Marquee Moon, Television's debut album, is more interesting, audacious and unsettling than either Blondie's eponymous debut album or the Ramones' Leave Home. Leader Tom Verlaine wrote all the songs, coproduced with Andy Johns, plays lead guitar in a harrowingly mesmerizing stream-of-nightmare style and sings all his verses like an intelligent chicken being strangled: clearly, he dominates this quartet. Television is his vehicle for the portrayal of an arid, despairing sensibility, musically rendered by loud, stark repetitive guitar riffs that build in every one of Marquee Moon's eight songs to nearly out-of-control climaxes. The songs often concern concepts or inanimate objects -- "Friction," "Elevation," "Venus (de Milo, that is) -- and when pressed Verlaine even opts for the mechanical over the natural: in the title song, he doesn't think that a movie marquee glows like the moon; he feels that the moon resonates with the same evocative force as a movie marquee.

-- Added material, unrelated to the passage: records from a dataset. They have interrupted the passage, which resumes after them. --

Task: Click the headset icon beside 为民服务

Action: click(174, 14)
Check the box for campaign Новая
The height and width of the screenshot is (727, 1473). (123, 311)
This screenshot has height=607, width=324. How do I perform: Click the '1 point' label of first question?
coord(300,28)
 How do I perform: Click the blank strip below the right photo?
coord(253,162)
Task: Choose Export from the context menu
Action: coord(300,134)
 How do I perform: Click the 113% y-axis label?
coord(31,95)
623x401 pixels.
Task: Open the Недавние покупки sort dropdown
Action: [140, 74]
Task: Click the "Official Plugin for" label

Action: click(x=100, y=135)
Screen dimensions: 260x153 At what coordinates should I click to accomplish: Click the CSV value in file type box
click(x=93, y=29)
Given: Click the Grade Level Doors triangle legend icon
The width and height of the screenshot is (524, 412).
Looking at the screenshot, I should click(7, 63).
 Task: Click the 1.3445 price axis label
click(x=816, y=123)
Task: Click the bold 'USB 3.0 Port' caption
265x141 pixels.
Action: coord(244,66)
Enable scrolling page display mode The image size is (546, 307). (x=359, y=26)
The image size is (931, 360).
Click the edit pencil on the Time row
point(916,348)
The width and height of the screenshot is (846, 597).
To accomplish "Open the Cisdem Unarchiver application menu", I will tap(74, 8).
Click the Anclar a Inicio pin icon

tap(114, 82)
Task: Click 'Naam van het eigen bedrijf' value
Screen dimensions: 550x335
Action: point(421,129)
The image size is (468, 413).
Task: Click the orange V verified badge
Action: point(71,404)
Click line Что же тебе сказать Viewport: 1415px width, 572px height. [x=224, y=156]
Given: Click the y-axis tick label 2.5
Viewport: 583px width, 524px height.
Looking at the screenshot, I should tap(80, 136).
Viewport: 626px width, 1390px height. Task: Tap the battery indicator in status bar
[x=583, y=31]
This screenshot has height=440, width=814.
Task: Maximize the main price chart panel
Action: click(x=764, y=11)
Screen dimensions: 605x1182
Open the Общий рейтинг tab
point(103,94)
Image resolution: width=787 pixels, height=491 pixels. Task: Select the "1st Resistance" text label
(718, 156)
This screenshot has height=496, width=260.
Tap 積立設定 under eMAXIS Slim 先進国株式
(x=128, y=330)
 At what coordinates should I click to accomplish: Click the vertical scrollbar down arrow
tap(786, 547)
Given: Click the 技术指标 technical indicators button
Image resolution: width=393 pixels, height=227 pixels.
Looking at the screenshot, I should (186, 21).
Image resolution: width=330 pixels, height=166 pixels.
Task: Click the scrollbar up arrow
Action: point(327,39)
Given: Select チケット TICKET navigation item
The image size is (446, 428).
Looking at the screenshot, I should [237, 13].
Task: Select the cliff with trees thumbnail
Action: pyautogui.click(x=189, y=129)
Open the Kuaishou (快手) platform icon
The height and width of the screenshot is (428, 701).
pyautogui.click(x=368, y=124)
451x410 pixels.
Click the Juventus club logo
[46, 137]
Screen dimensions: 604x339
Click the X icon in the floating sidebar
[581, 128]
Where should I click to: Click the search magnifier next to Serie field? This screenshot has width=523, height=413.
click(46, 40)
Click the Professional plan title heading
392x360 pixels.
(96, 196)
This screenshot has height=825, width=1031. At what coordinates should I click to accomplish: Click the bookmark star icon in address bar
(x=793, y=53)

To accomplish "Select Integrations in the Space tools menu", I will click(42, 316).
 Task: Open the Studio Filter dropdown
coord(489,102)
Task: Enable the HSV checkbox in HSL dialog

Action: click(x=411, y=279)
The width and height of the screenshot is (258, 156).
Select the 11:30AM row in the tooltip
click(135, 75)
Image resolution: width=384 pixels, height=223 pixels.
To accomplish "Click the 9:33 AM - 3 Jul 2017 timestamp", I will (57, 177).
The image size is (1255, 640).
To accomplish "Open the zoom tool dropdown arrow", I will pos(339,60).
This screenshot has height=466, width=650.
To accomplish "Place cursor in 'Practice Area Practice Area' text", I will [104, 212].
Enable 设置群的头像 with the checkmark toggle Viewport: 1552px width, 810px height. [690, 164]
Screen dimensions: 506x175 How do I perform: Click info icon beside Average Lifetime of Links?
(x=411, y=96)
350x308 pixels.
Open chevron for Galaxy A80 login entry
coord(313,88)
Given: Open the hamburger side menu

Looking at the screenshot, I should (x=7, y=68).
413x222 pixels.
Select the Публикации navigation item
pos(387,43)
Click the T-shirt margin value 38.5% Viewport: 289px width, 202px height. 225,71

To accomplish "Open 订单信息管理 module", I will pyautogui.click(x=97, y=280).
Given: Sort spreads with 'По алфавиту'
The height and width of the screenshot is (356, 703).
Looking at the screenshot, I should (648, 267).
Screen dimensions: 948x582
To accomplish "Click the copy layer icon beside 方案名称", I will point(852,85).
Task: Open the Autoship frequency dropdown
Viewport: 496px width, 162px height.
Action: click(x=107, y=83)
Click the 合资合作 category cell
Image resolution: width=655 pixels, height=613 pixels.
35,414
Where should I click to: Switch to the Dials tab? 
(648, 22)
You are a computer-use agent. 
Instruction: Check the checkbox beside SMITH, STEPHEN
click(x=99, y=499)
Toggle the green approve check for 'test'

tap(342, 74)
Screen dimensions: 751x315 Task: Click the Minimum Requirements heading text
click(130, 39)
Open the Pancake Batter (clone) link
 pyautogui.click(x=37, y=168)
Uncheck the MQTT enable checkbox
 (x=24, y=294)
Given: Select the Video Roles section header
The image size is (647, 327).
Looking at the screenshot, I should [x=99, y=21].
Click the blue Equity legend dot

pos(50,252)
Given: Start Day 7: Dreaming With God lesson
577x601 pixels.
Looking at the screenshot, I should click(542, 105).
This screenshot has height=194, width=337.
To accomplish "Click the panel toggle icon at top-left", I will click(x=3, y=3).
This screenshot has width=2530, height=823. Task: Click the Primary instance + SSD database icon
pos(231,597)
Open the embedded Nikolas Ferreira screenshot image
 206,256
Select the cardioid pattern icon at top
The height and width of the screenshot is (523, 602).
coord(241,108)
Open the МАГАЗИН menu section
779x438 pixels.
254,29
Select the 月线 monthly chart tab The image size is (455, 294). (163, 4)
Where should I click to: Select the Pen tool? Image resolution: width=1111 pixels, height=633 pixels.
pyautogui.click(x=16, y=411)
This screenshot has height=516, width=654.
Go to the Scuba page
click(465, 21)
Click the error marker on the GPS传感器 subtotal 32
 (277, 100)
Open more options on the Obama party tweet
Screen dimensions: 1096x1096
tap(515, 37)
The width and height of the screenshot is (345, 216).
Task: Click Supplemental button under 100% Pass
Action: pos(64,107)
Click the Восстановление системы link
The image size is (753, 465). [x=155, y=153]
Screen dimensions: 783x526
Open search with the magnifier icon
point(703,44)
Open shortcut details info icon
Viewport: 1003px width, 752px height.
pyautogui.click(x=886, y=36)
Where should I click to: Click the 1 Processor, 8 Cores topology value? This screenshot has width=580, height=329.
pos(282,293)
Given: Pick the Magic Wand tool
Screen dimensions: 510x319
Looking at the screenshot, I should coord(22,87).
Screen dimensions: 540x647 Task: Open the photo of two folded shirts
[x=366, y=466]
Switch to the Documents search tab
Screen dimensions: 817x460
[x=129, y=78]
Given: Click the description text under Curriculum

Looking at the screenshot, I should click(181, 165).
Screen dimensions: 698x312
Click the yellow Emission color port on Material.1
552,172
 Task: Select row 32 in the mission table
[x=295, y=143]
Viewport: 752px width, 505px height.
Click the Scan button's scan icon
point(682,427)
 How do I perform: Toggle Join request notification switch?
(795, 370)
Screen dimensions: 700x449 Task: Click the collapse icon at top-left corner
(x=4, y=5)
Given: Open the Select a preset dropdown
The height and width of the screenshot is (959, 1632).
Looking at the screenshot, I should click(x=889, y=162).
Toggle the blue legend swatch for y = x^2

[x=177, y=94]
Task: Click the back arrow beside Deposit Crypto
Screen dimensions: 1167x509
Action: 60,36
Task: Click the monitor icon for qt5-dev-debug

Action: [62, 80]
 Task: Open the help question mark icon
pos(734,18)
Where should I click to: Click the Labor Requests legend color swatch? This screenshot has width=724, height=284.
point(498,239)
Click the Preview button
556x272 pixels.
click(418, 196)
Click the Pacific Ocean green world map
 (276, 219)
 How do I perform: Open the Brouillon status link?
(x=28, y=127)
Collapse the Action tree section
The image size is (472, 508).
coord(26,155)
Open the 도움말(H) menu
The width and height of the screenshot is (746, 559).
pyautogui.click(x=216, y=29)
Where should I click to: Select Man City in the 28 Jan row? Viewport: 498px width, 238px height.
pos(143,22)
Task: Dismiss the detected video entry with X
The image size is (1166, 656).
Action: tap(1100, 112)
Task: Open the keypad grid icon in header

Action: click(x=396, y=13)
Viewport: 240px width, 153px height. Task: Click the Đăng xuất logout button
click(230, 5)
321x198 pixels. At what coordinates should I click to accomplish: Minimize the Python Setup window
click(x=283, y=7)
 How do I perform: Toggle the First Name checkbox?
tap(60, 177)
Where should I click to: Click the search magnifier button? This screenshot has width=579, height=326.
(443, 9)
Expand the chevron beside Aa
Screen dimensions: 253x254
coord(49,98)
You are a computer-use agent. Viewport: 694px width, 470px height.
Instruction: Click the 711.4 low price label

When one can make out the lyrics, they often prove to be only non sequiturs, or phrases that fit metrically but express little, or puffy aphorisms or chants. (The chorus of "Prove It" repeats, to a delightful sprung-reggae beat: "Prove it/ Just the facts/ The confidential" a few times.)
All this could serve to distance or repel us, and taken with Verlaine's guitar solos, which flirt with an improvisational formlessness, cold easily bore. But he structures his compositions around these spooky, spare riffs, and they stick to the back of your skull. On Marquee Moon, Verlaine becomes all that much better for a new commercial impulse that gives his music its catchy, if slashing, hook.
Television treks across the same cluttered, hostile terrain as bands like the Velvet Underground and the New York Dolls, but the times may be on the side of Verlaine: we have been prepared for Television's harsh subway sound by a grudging, after-the-fact-of-their-careers acceptance of those older bands.
More than thirty years later, NME 's Alan Woodhouse summed up the growth of Marquee Moon's reputation in this way :
The influence of ‘Marquee Moon’ cannot be overestimated. The post-punk movement certainly took on board numerous aspects of the record – the clinically precise instrumentation, the clean sound and the introspective, vaguely gloomy feel. That filtered through to the indie movement of the ’80s, for whom the record became one of the sacred texts, while even bands like The Strokes have clearly taken inspiration from it. It would not be an overstatement to say that ‘Marquee Moon’ is to the ’70s what ‘The Velvet Underground and Nico’ was to the ’60s.
Marquee Moon topped Sounds magazine's list of the best albums of 1977. In the Village Voice Pazz and Jop critics poll, it finished third.
1. Sex Pistols: Never Mind the Bollocks, Here's the Sex Pistols (Warner Bros.) 412 (32)
2. Elvis Costello: My Aim Is True (Columbia) 367 (33)
3. Television: Marquee Moon (Elektra) 327 (26)
4. Fleetwood Mac: Rumours (Warner Bros.) 318 (26)
5. Steely Dan: Aja (ABC) 266 (23)
Great b&W pic of Television walking down St. Marks toward 2nd Ave. (Echorich and I mentioned this specific block in our last NYC post over at The Vinyl Villain.) In the back right is the legendary Holiday Lounge, a classic downtown bar with such a low-ceiling it always had about a solid foot of blue cigarette smoke just overhead. Great jukebox but you left smelling like an ashtray.